Using Competition-Based Regulation to Bridge the Toxics Data Gap
A person unfamiliar with the intricacies of chemical regulation in the United States might assume that regulators are hard at work weeding out dangerous products, requiring warnings on thousands of others, and collecting copious toxicity research on the rest. In truth, however, the regulatory regime in the United States works nothing like this. There is little information available to regulators for evaluating the possible hazards of chemicals, and even for the limited research that does exist, some unspecified portion of the scientific studies is at risk of being biased or otherwise unreliable. Moreover, since the U.S. Environmental Protection Agency (EPA) focuses most of its firepower on regulating individual chemical substances rather than chemical mixtures, consumers have little notion of the comparative toxicity of the chemical products on the market and lack adequate instructions regarding their proper use.
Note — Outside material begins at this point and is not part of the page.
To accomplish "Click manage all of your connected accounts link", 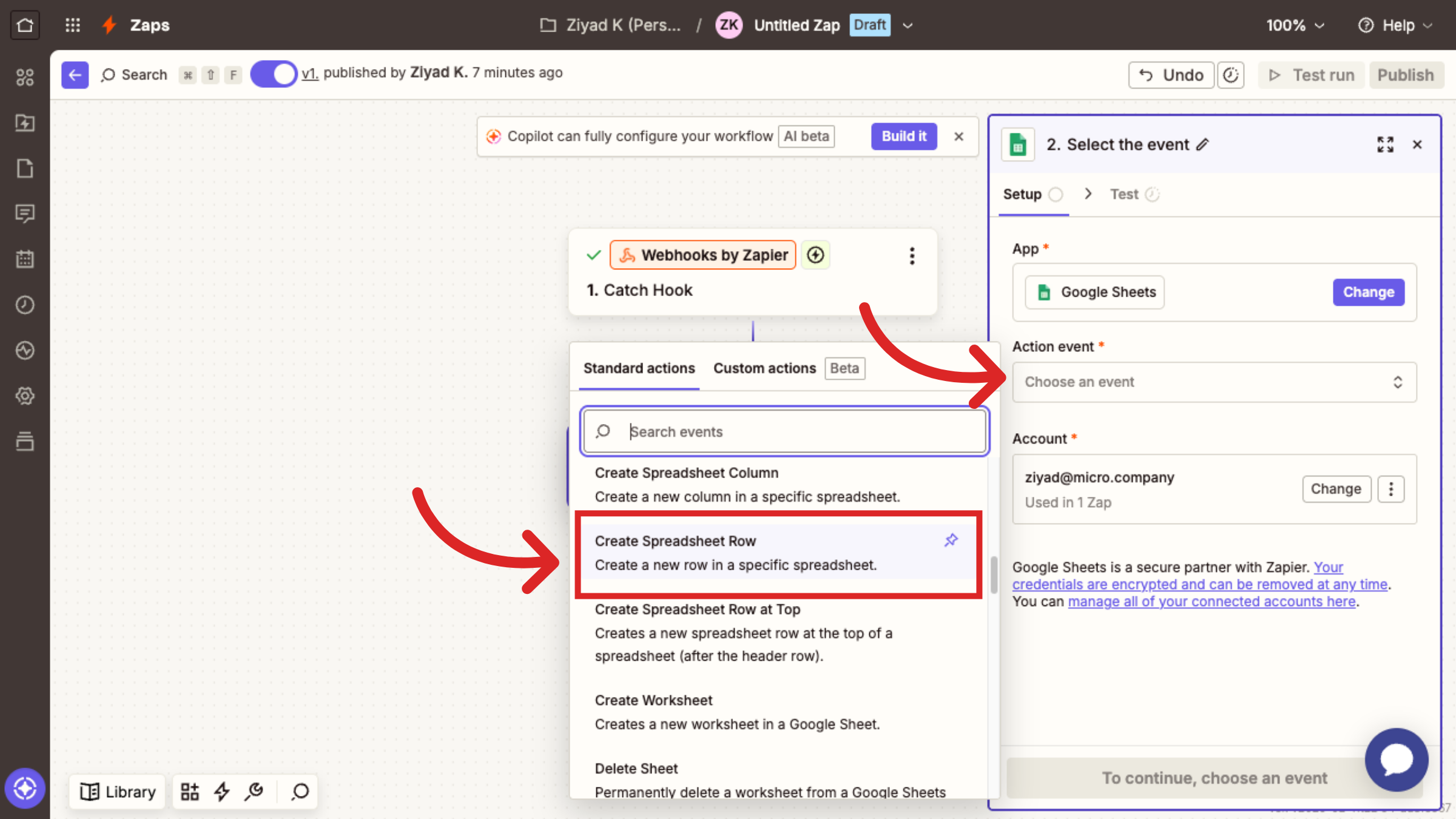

There is simply no way to sugarcoat the ugly truth: chemical regulation in the United States has been a dismal failure.
The basic structure of the law governing toxic substances--the Toxic Substances Control Act (TSCA) -- deserves much of the blame for this regulatory dysfunction. In the regulation of chemicals, manufacturers are not required to do any testing unless commanded by EPA, and EPA must justify its demand with some scientific evidence. Due in part to this formidable burden, in the nearly thirty years of its regulatory authority, EPA has issued testing mandates for fewer than 200 chemicals. Most of the remaining chemicals, which include approximately 83, individual chemical substances, are effectively unrestricted and often unreviewed with regard to their health and environmental impacts. Even when there is considerable information indicating that a chemical is unsafe, as there was in the case of asbestos, EPA still must engage in a long and difficult regulatory struggle before imposing the "death penalty" on the hazardous chemical.